Apart from Victoria Wood's Kitty, Cheadle's campest claim to fame is saucy singer and dancer Diana Darvey - a distinctly recognisable face from the Benny Hill show. She got to slap little Jackie Wright on the head in Michael Jackson's favourite comedy - for which the suburb should be very proud. They have funded statues on less elsewhere. The next time I watch Carry On Behind (and I do, at least twice a year) I'm going to look out for her.  

Diana Darvey keeps some old men abreast of the news - oooh cheeky

 

Diana Darvey keeps some old men abreast of the news - oooh cheeky

The lads in the decidedly unpretentious farm produce shop W Hulme look like they might have heard of her. But they haven't. Too busy creating massive Desperate Dan-sized products in the back. 

They do immense hearty looking pies, only missing a couple of horns, that probably need a man and a van to get home. Plus huge chunks of savoury duck - like something that might come out of a cannon - apparently popular with long term regulars. 

Steve has had the shop for two years and has maintained it the way it was, apparently, 70 years back.

It strikes me that no one really cares about the history of these things. Churches and monuments, yes, stately homes and toffee-nosed Town Halls too, but what about these little places? Places where generation on generation of kids have shifted unhappily and thought, “My mum's getting savoury duck for tea. I'm not eating that!” 

(For the uninitiated a ‘savoury duck’ is a faggot. For any US readers that's a type of food.)

Create It! A shop for crafty kids

 

Create It! A shop for crafty kids

Figuring Out Cheadle, Indian Tiffin Rooms and Waterfalls

It’s outside that wittily monikered Sea, It Fresh, that a lady who looks just like Victoria Wood’s Kitty, a passenger in a 4x4, asks me the way to John Lewis. I make some vague recommendation that she, "keep straight". How is it proper language deserts us when giving directions? 

This brings me back to the John Lewis point above, wondering just how these little places can take big blows such as 'name' department stores moving in, doling out free car parking and offering an 'exclusive' experience. 

Altrincham has been battered too - but there are new shoots there now - tiny interesting independents in the back streets, creating a fresh new appeal.

It’s hard to tell if the same can happen with Cheadle, but then look more closely and those charity shops aren’t as similar as they look with some specialising in books and records and vintage clothing as a draw.  

Rise like Superman Cheadle, John Lewis is not your Kyptonite (mad toys in Collector's Yard)

 

Rise like Superman Cheadle, John Lewis will not be your kyptonite (mad toys in Collector's Yard)

It seems to be working out for them. You can't get near the stuff in these places for the Pratchett's and those young men who look like Captain Haddock from Tin Tin. Of course a few cool book and vintage shops are not going to sustain a town centre. But these places attract other businesses, feeding Captain Haddock with cake and giving the cool indie chicks hoping to chance on some Mary Quant the chance to do a food shop on the way home. 

It's not a long-term future but a bridge to somewhere brighter.

▶ Exercise inputs
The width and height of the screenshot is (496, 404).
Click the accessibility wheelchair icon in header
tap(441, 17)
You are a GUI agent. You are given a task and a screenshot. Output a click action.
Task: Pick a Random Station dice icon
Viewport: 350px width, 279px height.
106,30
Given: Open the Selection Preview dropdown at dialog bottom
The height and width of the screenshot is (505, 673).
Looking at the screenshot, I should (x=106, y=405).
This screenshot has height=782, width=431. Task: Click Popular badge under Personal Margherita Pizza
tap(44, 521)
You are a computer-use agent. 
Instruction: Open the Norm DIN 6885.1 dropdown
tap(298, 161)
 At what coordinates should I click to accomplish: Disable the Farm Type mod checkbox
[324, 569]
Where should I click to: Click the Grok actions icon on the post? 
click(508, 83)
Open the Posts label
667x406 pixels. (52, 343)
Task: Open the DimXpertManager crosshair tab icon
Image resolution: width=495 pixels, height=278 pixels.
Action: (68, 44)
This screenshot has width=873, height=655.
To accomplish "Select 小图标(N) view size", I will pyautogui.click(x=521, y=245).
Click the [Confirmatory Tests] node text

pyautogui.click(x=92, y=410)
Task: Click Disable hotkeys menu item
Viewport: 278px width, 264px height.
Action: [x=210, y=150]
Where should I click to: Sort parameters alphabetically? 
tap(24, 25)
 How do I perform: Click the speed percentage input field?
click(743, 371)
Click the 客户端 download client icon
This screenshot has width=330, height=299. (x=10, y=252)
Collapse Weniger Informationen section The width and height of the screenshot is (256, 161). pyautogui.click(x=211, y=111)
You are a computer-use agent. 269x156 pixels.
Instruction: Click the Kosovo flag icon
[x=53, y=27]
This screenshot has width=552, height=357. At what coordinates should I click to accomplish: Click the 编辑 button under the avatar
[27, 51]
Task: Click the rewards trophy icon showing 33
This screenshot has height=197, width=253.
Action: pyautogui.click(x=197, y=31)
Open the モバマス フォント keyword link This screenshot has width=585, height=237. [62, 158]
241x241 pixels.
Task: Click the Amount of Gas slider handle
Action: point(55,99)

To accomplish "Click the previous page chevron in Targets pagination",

▶ Exercises to complete
**A)** Reproduce, word for word, the part of the records that opens with the line containing "This screenshot has width=552, height=357." and closes with the line containing "Action: pyautogui.click(x=197, y=31)".
**B)** Please continue the piece on Cheadle's shops from the point where it stops.

▶ Task answers
**A)**
This screenshot has width=552, height=357. At what coordinates should I click to accomplish: Click the 编辑 button under the avatar
[27, 51]
Task: Click the rewards trophy icon showing 33
This screenshot has height=197, width=253.
Action: pyautogui.click(x=197, y=31)

**B)**
Look more closely again and you see how charity shops mask other businesses such as the music systems specialist, the trendy women's shoeshop, the parents and kids craftmaking outlet, the flooring specialists, the carpet shop.  

Cheadle and child's play in the graveyard

 

Cheadle and child's play in the graveyard

What is clear is that Cheadle might be on the ropes, but it’s not out. And unlike many similar sized places in Greater Manchester looks like it might have the legs to stage a fight-back despite the big boys on the A34. Something as simple as a tenant for the poor old George and Dragon would signal a mighty turnaround. 

After all, John Lewis can never feel ‘right’ in the same way this ancient place with Abney Hall, that glorious parish church, all those genuine pubs, that range of restaurants, Joao R. Do Silva, ‘savoury duck’, curious charity shops, that Art Deco interior, the hairdressers, the post office and all the other retailers above, can feel ‘right’.

Cheadle feels… well… real. Proper. It even has a waterfall. Sort of. In Abney Hall Park.  

A grotto waterfall in Abney Hall Park

 

A grotto waterfall in Abney Hall Park

Nor does John Lewis, or any of the A34 car park retailers, have the Indian Tiffin Room. This restaurant on Chapel Street, close to Massie Street East car park, is breaking new ground in what we might expect of Indian food in the UK. Confidential writer Deanna Thomas fell in love with the place in this article – click here. And she knows a thing or two.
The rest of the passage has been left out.